» What to work on:
Whatever appears in the records, retype it exactly, except for the pictures.

** Opening Extracted material block **

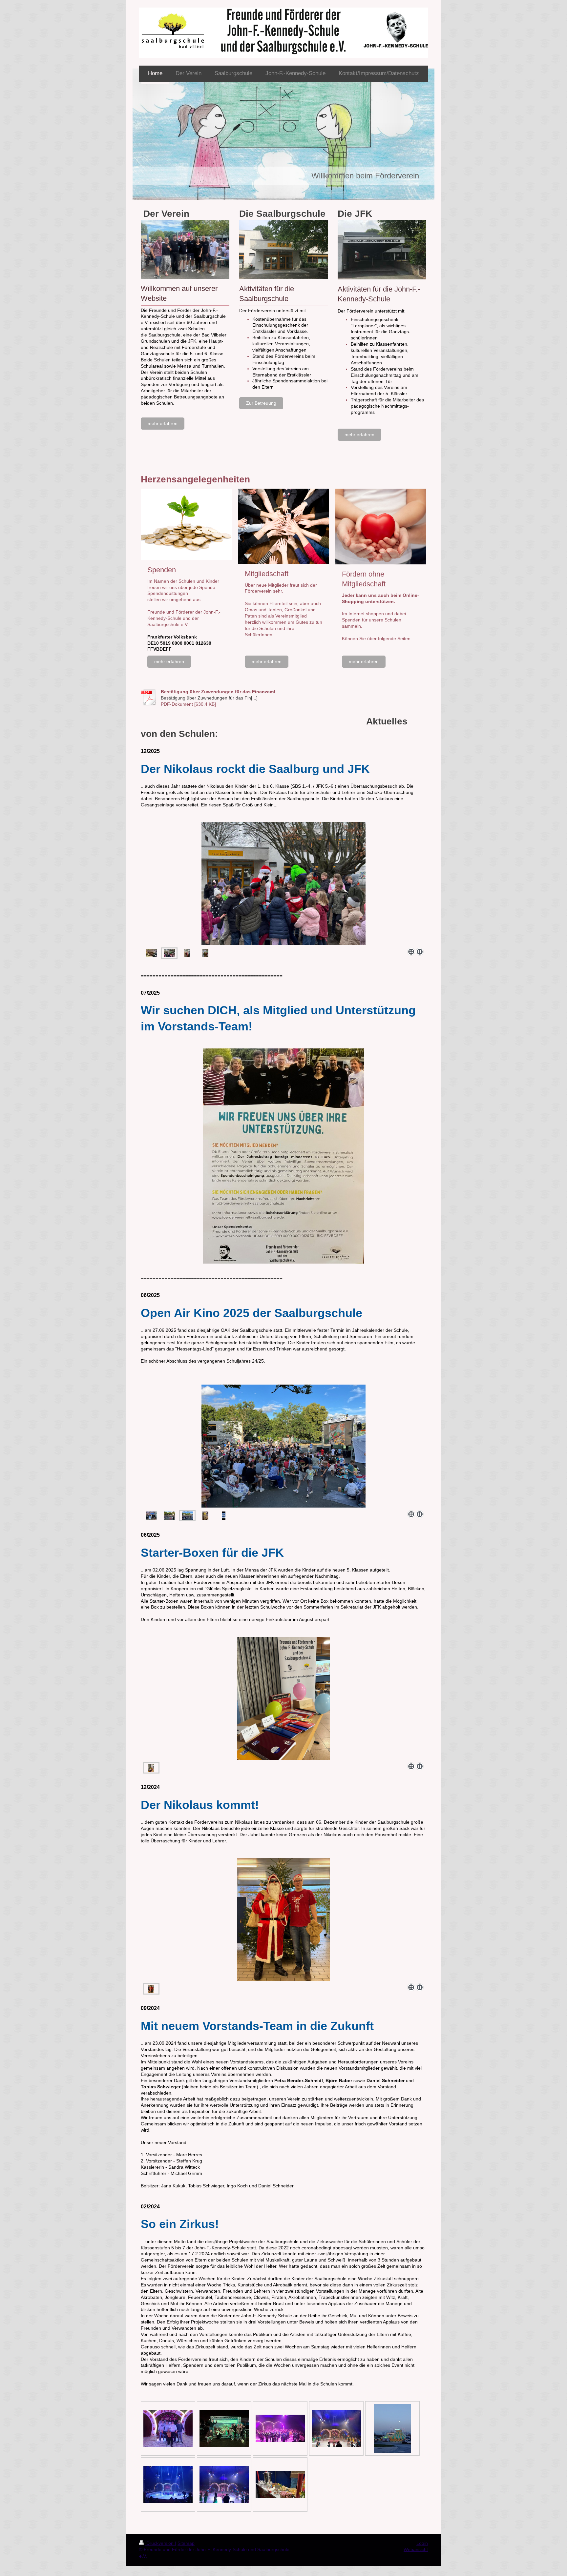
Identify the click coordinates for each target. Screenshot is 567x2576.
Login (422, 2543)
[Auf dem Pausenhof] (283, 883)
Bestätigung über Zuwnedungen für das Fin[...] (209, 697)
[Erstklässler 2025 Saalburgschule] (151, 953)
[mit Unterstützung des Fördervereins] (187, 953)
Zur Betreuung (261, 403)
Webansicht (416, 2549)
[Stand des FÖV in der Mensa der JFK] (283, 1698)
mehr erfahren (163, 423)
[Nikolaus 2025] (205, 953)
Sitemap (186, 2543)
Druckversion (160, 2543)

** Closing Extracted material block **

» Solution below:
Identify the click coordinates for each target. Screenshot is 567x2576.
Login (422, 2543)
[Auf dem Pausenhof] (283, 883)
Bestätigung über Zuwnedungen für das Fin[...] (209, 697)
[Erstklässler 2025 Saalburgschule] (151, 953)
[mit Unterstützung des Fördervereins] (187, 953)
Zur Betreuung (261, 403)
Webansicht (416, 2549)
[Stand des FÖV in der Mensa der JFK] (283, 1698)
mehr erfahren (163, 423)
[Nikolaus 2025] (205, 953)
Sitemap (186, 2543)
Druckversion (160, 2543)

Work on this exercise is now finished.